Analyzing this large volume of data would have taken weeks to run on a standard computer: the research team modeled a massive network containing thousands of nodes, requiring extensive computer memory and processing power. Therefore, the team relied on Penn State’s Roar supercomputer.
According to Beaty, network science and supercomputers also give the researchers the ability to explore other areas of creativity. For example, the lab takes a similar approach in probing for signs of creativity among writers through a concept called “semantic distance,” which is a lot like a word association game.
“One of the common ways of measuring creativity that we use is giving people word association contests, and for those who can come up with distant associations, we might consider them to be more creative,” said Beaty.
Supercomputers play a role on facilitating this research, too.

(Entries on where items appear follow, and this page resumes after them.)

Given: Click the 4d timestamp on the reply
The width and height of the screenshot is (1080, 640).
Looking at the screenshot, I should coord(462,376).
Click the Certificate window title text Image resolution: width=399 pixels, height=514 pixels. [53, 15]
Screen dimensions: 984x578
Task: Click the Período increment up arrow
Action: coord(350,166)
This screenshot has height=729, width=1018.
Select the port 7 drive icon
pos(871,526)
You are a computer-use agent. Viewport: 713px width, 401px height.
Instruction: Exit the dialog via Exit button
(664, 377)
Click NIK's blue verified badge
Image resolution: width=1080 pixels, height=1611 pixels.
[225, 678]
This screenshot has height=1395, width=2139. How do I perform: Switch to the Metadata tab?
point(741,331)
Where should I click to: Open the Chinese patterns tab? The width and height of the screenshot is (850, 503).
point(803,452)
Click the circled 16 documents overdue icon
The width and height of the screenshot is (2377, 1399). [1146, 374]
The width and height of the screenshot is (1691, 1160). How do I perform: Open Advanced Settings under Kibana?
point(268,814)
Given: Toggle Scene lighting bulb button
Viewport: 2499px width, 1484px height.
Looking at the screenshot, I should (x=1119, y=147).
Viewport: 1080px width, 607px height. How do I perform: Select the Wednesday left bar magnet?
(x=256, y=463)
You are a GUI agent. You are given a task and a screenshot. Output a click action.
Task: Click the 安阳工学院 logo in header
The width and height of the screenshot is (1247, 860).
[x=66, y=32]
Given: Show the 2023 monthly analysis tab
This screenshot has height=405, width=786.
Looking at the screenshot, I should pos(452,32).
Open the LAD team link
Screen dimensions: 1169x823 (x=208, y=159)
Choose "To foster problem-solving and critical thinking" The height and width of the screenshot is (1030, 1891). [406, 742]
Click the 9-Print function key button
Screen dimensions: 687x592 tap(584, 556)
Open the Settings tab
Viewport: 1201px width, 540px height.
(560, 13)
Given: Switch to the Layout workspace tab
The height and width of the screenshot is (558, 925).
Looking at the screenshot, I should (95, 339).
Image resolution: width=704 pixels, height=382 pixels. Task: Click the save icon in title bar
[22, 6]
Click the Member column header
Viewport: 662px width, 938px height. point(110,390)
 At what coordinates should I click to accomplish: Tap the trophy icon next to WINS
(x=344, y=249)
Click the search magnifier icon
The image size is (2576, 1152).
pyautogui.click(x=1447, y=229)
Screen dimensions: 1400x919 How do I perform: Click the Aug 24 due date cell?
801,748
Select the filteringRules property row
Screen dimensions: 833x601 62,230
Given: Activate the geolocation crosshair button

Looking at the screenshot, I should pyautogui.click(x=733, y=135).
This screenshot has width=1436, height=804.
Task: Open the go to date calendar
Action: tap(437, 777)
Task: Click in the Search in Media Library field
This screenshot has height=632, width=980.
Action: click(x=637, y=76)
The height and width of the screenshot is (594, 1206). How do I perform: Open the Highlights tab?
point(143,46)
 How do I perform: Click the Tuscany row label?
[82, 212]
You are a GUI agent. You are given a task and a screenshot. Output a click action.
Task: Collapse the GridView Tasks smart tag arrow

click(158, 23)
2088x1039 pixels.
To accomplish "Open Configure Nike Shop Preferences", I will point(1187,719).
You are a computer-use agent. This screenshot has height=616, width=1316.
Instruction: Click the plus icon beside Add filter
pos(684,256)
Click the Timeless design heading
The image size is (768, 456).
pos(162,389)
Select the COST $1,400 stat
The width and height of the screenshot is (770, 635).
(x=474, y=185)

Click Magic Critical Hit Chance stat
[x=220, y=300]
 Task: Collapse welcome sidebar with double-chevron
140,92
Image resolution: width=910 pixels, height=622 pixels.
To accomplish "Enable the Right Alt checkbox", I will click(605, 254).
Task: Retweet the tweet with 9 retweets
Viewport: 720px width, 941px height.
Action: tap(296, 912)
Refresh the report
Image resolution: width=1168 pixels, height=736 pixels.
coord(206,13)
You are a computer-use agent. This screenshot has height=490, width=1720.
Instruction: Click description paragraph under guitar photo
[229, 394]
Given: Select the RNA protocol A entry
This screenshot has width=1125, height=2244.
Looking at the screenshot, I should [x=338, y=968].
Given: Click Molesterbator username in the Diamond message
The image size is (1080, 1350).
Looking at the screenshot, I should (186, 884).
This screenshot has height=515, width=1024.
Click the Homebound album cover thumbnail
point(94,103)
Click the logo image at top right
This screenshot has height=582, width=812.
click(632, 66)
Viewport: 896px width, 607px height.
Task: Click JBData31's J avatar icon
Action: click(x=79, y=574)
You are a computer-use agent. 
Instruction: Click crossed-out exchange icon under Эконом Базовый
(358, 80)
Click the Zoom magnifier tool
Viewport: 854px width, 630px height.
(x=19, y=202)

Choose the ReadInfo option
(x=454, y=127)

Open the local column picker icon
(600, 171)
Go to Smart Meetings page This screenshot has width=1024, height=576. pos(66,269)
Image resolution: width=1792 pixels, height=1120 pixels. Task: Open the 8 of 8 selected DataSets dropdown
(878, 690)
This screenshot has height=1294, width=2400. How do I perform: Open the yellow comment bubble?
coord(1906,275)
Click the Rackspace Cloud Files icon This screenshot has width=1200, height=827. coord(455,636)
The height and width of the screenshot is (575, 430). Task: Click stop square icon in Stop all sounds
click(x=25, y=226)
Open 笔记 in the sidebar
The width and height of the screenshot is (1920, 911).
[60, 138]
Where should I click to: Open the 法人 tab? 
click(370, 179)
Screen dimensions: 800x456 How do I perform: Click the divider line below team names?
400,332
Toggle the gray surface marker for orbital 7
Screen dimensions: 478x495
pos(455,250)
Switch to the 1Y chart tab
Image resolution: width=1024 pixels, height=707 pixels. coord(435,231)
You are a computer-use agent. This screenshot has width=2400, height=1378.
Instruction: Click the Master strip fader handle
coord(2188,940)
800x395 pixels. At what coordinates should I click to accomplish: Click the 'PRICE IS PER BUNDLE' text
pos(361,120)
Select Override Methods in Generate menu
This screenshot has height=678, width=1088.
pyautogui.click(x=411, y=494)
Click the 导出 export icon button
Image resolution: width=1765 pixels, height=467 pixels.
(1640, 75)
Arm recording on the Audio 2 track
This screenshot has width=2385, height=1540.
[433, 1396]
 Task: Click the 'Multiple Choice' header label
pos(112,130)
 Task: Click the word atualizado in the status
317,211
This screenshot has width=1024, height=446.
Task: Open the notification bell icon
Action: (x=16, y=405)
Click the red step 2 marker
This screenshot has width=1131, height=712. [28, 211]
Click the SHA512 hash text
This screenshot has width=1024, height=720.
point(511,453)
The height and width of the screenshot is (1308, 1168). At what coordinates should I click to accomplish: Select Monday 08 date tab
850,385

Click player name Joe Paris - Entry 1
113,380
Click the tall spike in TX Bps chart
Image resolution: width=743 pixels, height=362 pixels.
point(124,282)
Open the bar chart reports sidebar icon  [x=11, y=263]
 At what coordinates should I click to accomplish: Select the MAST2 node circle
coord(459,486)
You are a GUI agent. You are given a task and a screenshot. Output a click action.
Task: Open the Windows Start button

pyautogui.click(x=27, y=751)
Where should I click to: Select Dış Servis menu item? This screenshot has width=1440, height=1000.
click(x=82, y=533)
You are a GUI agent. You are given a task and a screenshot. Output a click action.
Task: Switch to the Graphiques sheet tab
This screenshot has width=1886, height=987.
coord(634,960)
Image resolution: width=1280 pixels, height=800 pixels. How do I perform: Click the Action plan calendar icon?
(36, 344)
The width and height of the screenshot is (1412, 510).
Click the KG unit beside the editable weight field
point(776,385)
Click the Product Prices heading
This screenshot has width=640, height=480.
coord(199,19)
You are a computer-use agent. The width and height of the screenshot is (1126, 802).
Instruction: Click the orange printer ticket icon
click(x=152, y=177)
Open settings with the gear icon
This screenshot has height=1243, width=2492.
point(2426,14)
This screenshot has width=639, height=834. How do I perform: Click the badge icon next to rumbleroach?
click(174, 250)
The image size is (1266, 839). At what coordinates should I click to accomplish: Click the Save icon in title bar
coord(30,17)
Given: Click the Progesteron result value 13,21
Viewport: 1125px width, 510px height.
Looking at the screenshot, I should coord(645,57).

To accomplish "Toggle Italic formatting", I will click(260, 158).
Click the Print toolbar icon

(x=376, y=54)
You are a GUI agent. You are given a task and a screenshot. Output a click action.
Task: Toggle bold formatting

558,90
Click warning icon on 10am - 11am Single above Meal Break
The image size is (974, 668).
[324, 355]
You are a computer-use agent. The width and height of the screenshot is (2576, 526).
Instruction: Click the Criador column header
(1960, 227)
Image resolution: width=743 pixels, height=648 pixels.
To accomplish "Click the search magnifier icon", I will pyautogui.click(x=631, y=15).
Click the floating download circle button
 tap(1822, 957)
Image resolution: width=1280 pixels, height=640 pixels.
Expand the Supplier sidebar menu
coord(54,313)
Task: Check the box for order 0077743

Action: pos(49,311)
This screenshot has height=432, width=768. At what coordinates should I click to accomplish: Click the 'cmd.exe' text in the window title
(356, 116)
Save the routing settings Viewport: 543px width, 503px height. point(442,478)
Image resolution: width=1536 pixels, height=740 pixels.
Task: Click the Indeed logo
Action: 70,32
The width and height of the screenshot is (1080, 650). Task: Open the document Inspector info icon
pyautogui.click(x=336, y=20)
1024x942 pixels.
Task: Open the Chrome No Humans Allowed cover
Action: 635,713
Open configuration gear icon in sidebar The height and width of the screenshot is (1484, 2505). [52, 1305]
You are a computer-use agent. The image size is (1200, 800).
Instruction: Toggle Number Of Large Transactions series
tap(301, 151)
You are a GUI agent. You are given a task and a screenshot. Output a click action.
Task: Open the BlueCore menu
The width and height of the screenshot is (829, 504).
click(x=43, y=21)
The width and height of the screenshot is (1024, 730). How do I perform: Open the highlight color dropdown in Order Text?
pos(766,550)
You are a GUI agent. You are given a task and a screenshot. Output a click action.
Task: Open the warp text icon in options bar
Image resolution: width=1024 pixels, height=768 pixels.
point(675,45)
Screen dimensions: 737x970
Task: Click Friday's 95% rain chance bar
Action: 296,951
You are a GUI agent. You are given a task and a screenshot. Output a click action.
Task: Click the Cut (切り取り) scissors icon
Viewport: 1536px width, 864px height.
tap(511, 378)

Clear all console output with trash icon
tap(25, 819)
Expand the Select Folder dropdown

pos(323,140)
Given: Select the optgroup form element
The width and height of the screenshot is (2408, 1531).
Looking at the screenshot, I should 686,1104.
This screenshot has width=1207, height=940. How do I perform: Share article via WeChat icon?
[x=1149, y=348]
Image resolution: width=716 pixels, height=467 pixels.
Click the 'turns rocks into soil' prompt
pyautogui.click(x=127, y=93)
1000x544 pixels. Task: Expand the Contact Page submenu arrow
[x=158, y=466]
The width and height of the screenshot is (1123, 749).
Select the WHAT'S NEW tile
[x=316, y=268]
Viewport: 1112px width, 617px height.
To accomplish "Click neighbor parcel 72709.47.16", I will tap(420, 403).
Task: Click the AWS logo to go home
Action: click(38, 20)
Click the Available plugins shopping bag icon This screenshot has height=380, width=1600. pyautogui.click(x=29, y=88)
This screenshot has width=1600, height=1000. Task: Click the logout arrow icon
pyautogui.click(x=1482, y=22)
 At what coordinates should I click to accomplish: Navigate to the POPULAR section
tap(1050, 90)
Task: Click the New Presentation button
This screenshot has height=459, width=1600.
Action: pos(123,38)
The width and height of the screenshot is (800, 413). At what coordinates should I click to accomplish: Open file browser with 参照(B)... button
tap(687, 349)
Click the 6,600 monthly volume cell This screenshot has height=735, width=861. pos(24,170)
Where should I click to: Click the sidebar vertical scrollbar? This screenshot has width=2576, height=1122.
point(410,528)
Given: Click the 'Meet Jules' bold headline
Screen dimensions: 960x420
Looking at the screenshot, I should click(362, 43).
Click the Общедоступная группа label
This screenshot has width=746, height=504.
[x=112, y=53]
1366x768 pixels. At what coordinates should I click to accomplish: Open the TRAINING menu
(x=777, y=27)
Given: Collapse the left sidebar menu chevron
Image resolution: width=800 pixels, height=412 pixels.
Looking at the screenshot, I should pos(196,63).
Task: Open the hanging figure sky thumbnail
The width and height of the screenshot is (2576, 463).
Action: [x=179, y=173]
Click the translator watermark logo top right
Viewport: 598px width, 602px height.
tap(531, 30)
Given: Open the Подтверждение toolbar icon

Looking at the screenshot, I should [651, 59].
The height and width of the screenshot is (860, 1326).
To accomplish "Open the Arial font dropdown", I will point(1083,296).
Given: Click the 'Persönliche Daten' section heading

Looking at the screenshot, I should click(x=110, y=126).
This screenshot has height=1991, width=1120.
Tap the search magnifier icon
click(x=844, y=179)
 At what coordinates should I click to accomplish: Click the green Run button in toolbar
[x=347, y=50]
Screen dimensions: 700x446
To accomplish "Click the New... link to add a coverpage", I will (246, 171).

“To do this, we need some huge collections of texts and compute how often words co-occur together, for example,” said Beaty. “And because it's such a vast collection of texts, we need supercomputers run through that data really quickly and identify whether two concepts are close to each other and ones that are farther away. The farther away ones are more novel and therefore more creative.”
The team built a website, SemDis, based on this work that is powered by ROAR, allowing other scientists and educators to explore research into creativity on their own.
Next Steps
According to Merseal, the work into musical improvisation is at the proof-of-concept stage. In 2022, she plans to study the actual brains of musicians as they improvise.
The team will use neuroimaging -- or brain scanning -- technology, such as magnetic resonance imaging -- MRI -- machines, to watch how the brains of musicians react as they play. The technology may offer a glimpse into the role that differing styles and levels of musicianship play in improvising, said Merseal.
“I'm really excited to do some targeted sampling of beginning improvisers and expert improvisers, as well as classical musicians so we can really kind of get into it and see how these networks are different and what strategies they're using,” said Merseal.